Pam Lewis, founder and executive director of Connect-Us, said she was able to pull ideas from all nine presentations. Almost 40 alumni participated, representing a 50-year commencement span, from 1971 to 2021.

Connect-Us unites urban and suburban neighbors to offer after-school opportunities and career and personal development for Bridgeport teens. The pandemic made it harder for Connect-Us to engage with new corporate partners, and Lewis is looking for new ideas to build bridges with the business community in Fairfield County.

“It was fascinating to hear all of the pitches, and it has given us much to think about. One thing that struck me was the alumni said, ‘You have a great story. How can you tell it better?,'” Lewis said. For example, the organization’s performance-based approach to mentoring young adults is unique, and perhaps there is a better way to demonstrate the skills and training it offers to youth and to promote that on the website and through printed materials.

“The alumni teams were enthusiastic and excited. I was moved by the time and effort they put into creating such thoughtful pitches,” Lewis said. “We are looking forward to building on what we learned through this process, and we are grateful to have had this opportunity.”

For Lewis, the competition has created both personal and professional joy.

“It’s nice to have others tell you what great work you’ve done, and it makes you feel good,” she said. “It’s clear that the UConn community is filled with passionate and caring people, and I’m very appreciative of these ideas.”

Competition Tentatively Planned for a Second Year

Mazumder and her team, dubbed The Pioneers, took first place. Teammates were alumnus Kevin Fitzgerald ’18, ’21 MPA who works in economic development for the Town of Groton; and business alumnus Max Rasmussen ’17, a finance manager for a medical device company. Mazumder works in IT infrastructure project management for a large insurance company.

All had different perspectives, but a shared commitment to collaboration, Mazumder said. Their plan was to engage the students in developing connections with corporate leaders.

The three teammates—all strangers to each other before being paired by the university–received a gift card to UConn’s campus book store and an invitation to the School’s Hall of Fame ceremony in April.

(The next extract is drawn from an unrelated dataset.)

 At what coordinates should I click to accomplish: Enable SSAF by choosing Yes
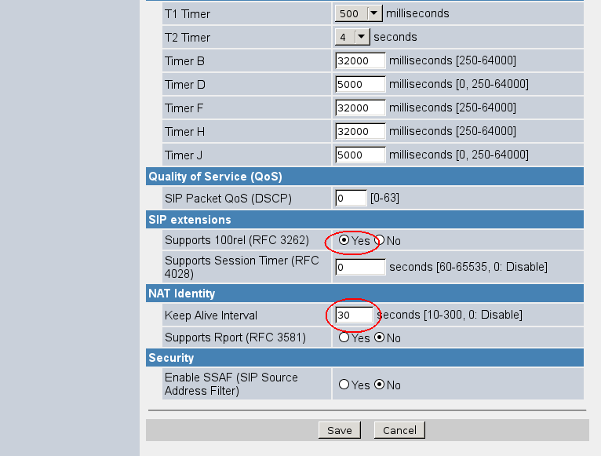pos(344,385)
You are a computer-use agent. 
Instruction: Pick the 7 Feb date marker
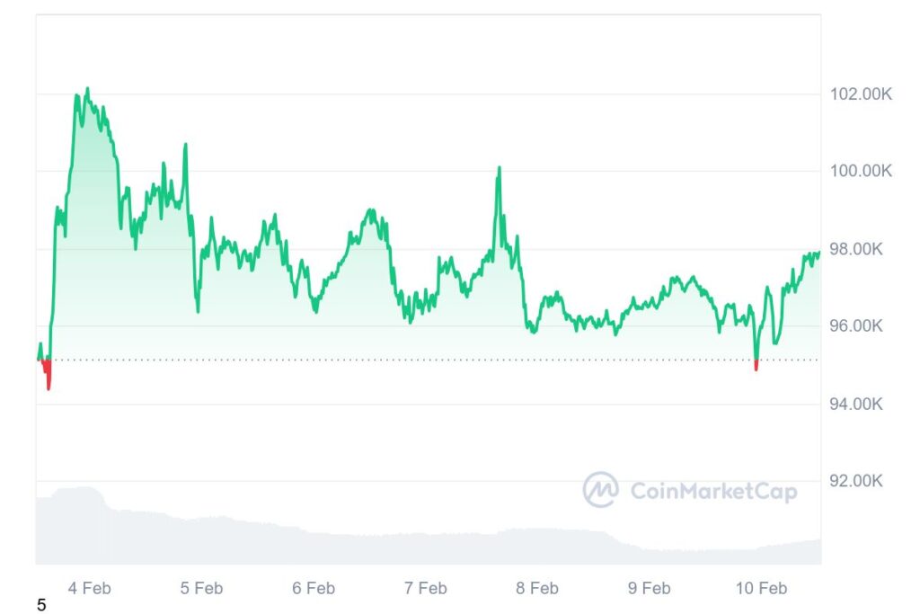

Comolli said she was impressed by the quality of all the teams, including their professional presentations, the degree of care they put into the project, and their compassion for the non-profit, that extended beyond the competition. The case competition drew a broad group of alumni, including the CEO of a charity organization, the president of a lab, an attorney who earned an MBA and JD degrees, a retiree from the Midwest, newer alumni and people with backgrounds in accounting, finance, engineering and academia.

The project was supported by professor emerita Susan Spiggle and alumna Lizzie Perry ’20. Judges included alumnus Patrick Harris ’70; Joyce Eldh; Lewis, Deirdre Simmons ’17 MSHRM; UConn management professor Kevin Thompson and public policy adjunct faculty member Anne McIntyre-Lahner.

“I was so grateful for how committed everyone was, the alumni, judges, and mentors. All took time out of their busy lives to put together something that was really impressive,” Comolli said. “We hope to do this again next year because it presents a tremendous opportunity for non-profits to grow and for our alumni to be impactful for the state of Connecticut.”

Mazumder said she is glad she participated. “I was passionate about it; I actually dreamed about it,” she said. “Whether you win or not, what matters is being able to help.”